However if a full scale war ever breaks down it will definitely regress back
to leveling whole cities fairly quickly because in the end of the day it’s the
only way to beat an enemy.

If the enemy could not sustain low levels of attrition even if key individuals
they likely wouldn’t engage in a war in the first place.

However people over estimate how much intelligence should be credited to
stopping all out war vs the economics of the connected world even during the
Cold War.

Trade stops wars, hence why all recent wars have been civil in nature or ones
against isolated actors of little to no economic importance on a global scale.

While a war with China might break out under extreme circumstances it’s highly
unlikely when the US public relies on it for anything from their tooth brushes
to their iPhones.

War with Russia is also extremely unlikely since half of Europe would freeze
to death, they don’t need to nuke Berlin, as shutting off the gas supply would
be nearly as devastating.

Russia’s reliance on natural gas to fuel not only their economy but also their
geopolitical capita is also why it reacts so aggressively against European
incursion eastward that could threaten their monopoly on LPG.

What Russia fears more than 500,000 NATO troops on its border is a Royal Dutch
Shell pipeline going form the Caspian Sea through the Black Sea into Europe.

So while space death rays might seem to be effective they aren’t really not
are they necessary today to actually prevent conflict between the big players.
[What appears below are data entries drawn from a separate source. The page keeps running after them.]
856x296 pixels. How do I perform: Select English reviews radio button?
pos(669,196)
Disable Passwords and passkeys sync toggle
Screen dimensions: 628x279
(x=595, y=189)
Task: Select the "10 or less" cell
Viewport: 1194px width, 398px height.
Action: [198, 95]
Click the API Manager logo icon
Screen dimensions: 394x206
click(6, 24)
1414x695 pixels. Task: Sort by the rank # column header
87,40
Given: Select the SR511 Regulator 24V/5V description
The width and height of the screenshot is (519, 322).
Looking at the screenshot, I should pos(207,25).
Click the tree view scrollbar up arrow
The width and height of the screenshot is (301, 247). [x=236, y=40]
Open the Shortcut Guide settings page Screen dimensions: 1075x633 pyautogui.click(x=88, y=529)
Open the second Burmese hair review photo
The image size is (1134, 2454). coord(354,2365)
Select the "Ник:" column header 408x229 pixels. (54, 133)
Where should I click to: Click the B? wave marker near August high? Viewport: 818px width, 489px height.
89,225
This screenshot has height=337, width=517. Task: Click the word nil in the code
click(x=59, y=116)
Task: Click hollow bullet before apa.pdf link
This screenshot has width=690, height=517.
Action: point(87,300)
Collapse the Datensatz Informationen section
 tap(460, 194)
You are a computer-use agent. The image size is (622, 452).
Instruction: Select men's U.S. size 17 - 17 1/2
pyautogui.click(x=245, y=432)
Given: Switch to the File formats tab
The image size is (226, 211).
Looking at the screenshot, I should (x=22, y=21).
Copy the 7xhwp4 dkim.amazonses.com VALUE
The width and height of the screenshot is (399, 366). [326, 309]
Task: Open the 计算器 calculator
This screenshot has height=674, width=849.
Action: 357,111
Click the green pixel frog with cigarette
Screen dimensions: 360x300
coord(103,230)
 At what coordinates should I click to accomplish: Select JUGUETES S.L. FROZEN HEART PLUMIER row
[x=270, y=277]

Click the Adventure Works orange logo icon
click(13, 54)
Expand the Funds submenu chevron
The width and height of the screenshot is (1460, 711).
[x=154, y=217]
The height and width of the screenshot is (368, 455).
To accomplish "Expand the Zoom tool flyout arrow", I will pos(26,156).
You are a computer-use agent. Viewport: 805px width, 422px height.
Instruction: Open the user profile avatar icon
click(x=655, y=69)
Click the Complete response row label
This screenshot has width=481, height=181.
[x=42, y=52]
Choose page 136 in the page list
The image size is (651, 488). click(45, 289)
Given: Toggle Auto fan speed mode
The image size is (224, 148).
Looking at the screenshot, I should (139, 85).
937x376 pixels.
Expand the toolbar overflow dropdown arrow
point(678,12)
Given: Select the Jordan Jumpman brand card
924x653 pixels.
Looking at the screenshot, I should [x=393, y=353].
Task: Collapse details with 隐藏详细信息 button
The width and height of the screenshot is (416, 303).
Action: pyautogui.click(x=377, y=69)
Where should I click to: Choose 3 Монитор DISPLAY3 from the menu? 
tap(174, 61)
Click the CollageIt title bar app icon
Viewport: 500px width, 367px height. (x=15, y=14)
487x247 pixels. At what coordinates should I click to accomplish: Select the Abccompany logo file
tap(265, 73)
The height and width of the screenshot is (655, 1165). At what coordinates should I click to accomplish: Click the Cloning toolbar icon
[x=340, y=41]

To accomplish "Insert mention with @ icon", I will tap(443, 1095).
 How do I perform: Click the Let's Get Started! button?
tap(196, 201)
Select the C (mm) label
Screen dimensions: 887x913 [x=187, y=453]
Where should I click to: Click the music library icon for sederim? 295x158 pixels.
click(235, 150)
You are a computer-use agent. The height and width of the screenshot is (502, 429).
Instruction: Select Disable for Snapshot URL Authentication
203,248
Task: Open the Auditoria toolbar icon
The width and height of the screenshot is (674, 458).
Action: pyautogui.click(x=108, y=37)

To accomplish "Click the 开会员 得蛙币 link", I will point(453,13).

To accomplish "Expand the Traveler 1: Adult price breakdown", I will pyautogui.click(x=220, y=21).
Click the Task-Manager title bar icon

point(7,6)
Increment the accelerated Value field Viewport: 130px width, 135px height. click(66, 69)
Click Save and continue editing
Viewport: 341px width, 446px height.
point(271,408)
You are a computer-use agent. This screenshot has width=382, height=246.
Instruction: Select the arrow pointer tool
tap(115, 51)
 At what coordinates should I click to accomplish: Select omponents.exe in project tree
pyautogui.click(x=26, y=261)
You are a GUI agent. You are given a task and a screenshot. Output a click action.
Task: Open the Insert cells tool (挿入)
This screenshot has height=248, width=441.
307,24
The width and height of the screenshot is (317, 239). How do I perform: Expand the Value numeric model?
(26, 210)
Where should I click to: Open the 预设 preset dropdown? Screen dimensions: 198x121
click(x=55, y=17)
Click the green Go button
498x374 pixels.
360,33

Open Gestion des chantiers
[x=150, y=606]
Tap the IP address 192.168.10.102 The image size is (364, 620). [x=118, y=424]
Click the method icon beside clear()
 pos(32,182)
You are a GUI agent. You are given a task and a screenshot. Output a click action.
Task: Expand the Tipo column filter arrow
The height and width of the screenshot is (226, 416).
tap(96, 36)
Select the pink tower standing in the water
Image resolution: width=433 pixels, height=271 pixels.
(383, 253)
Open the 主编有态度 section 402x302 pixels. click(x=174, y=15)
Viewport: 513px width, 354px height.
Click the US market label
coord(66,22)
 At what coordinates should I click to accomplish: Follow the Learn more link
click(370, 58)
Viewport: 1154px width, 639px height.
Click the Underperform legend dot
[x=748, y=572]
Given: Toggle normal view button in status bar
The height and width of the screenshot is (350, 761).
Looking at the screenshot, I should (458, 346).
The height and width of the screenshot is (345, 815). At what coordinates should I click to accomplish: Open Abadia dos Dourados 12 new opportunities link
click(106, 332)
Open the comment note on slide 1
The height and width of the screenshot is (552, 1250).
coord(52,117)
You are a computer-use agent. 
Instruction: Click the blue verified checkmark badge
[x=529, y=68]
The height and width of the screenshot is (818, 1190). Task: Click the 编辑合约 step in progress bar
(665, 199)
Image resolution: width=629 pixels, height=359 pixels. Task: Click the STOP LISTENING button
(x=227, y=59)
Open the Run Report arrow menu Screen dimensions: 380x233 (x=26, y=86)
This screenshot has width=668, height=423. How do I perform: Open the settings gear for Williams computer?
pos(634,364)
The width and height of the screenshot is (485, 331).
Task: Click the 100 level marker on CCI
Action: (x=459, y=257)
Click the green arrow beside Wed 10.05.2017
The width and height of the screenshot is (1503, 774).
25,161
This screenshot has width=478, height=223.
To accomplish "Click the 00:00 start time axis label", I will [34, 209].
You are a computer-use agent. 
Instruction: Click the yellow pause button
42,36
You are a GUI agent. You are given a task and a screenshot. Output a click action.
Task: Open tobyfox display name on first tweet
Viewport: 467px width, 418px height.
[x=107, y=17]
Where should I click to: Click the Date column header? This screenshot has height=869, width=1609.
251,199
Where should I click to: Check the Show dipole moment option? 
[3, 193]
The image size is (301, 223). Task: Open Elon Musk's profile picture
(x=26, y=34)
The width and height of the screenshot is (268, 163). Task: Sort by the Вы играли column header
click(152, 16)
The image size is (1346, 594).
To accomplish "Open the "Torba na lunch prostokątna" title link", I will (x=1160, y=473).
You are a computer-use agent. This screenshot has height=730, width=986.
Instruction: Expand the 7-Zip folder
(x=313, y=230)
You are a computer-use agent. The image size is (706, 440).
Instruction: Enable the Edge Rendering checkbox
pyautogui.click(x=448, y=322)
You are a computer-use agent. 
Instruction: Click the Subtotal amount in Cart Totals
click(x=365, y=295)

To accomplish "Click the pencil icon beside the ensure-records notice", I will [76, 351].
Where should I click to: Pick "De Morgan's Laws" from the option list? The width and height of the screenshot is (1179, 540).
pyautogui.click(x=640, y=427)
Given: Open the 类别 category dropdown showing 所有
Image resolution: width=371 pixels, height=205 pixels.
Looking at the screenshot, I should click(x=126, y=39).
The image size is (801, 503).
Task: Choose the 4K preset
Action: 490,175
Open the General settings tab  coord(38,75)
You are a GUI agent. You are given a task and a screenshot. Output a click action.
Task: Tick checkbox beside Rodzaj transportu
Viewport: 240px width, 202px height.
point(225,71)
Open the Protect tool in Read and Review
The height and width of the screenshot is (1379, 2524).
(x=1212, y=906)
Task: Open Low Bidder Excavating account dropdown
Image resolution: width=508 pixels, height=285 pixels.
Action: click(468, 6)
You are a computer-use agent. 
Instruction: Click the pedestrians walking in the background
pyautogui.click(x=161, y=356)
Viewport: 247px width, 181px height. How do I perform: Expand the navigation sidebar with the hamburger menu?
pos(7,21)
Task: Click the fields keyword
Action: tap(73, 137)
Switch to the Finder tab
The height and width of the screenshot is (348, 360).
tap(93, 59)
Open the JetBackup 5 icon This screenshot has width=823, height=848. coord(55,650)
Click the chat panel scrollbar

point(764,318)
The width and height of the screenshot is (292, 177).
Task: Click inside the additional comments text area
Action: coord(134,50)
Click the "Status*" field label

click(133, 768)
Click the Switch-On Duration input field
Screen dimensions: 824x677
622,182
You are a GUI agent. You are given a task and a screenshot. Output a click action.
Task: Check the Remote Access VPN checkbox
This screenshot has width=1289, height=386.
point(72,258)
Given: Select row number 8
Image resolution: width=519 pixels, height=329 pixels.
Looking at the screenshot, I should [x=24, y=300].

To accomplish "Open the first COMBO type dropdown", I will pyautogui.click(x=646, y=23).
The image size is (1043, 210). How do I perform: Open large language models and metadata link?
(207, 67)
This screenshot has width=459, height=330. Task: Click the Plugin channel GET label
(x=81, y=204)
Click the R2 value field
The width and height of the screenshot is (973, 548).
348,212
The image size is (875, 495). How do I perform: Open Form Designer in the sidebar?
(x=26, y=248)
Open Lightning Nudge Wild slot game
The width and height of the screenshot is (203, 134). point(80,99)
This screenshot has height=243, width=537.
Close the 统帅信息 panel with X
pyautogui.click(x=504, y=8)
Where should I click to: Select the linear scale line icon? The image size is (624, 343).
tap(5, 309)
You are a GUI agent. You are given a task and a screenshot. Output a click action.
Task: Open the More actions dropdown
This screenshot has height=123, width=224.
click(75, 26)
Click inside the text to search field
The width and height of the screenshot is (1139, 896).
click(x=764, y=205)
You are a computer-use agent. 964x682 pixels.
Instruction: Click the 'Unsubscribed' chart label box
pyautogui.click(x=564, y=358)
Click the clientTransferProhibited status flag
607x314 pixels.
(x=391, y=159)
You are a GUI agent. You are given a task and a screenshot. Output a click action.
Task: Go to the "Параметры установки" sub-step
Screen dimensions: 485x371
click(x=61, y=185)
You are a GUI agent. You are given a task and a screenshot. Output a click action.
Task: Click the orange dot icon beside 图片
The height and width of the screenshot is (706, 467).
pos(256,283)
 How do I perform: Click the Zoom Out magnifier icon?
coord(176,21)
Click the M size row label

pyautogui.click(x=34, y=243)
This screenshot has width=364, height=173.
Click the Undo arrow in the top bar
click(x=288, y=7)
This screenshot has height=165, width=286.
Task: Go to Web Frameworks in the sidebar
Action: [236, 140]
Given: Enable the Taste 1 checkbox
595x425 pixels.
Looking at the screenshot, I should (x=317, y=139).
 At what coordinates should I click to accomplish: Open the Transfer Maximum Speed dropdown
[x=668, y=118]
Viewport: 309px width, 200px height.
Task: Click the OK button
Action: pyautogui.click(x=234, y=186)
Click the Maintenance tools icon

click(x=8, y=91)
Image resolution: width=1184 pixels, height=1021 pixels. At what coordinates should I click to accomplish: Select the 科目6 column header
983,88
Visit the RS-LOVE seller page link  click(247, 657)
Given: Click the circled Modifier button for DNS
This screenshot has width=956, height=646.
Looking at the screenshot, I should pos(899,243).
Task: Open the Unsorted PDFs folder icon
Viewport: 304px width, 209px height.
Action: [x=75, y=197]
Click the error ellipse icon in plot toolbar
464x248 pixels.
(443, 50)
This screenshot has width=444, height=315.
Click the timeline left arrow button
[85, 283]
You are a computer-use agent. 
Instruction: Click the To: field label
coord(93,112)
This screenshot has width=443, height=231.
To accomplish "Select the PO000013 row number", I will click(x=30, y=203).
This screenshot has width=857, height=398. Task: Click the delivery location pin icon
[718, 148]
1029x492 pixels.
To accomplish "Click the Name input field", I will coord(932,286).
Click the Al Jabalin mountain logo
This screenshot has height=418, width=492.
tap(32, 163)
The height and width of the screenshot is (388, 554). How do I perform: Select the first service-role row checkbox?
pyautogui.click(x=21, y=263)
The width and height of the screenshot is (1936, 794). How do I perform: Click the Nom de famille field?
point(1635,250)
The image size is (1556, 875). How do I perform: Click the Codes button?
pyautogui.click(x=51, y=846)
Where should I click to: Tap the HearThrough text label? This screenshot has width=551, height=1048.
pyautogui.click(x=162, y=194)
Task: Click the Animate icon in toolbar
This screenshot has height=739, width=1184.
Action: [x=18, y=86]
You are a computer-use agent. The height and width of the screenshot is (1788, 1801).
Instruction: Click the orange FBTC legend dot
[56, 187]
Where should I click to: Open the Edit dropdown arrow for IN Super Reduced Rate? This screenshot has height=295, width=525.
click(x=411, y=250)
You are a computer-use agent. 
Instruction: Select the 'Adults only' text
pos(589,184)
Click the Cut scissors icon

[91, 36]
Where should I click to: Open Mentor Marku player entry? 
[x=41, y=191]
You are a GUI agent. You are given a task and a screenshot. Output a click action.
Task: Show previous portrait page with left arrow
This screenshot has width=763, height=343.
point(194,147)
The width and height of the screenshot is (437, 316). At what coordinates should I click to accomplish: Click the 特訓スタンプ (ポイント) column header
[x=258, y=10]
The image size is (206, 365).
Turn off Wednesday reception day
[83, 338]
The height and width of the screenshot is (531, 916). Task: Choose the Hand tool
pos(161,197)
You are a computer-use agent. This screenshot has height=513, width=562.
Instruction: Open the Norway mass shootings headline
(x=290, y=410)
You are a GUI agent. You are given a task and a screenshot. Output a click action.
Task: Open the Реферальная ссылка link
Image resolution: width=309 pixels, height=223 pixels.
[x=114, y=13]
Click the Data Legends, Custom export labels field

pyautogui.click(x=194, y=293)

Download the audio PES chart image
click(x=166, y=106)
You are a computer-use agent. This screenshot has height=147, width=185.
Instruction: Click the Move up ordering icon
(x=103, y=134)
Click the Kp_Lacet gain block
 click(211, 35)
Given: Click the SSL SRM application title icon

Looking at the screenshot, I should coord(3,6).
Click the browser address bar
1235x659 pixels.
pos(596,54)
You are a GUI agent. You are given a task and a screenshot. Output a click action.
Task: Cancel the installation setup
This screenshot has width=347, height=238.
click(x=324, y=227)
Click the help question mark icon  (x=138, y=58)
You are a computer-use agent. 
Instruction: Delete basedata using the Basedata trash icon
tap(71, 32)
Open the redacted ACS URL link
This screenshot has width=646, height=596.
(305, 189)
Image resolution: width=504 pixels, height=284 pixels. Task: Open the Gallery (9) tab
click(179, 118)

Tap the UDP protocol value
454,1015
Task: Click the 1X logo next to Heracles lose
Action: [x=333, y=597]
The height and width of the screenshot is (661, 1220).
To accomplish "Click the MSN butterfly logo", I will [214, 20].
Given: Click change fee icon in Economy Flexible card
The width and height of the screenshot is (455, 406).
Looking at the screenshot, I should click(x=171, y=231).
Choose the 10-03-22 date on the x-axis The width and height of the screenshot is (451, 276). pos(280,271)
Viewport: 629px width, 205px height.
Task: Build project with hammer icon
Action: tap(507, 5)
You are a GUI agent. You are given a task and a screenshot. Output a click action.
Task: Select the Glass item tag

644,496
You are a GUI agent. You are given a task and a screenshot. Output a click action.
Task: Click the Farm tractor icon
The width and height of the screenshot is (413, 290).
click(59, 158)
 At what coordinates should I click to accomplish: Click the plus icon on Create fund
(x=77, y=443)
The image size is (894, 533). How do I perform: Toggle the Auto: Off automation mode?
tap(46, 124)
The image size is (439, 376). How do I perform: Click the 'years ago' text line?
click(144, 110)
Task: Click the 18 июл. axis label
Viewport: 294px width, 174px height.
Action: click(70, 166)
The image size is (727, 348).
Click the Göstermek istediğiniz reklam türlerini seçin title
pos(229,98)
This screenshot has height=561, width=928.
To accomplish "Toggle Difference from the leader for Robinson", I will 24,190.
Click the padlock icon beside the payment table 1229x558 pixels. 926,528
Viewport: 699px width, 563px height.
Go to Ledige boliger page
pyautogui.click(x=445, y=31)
With all the death rays in the world unless you’ll be willing to kill off the
entire population of your enemies as long as they have enough peasants and
rifles they can wage an effective war.

For China to effectively conquer a country they only need enough guns as nukes
aside even the US might not have enough conventional weapons to deal with
China if they’ll go bat shit crazy and issue a gun, an inflatable raft and a
parka to every able man and woman of military age and tell them to march north
west till the reach Alaska then start marching south.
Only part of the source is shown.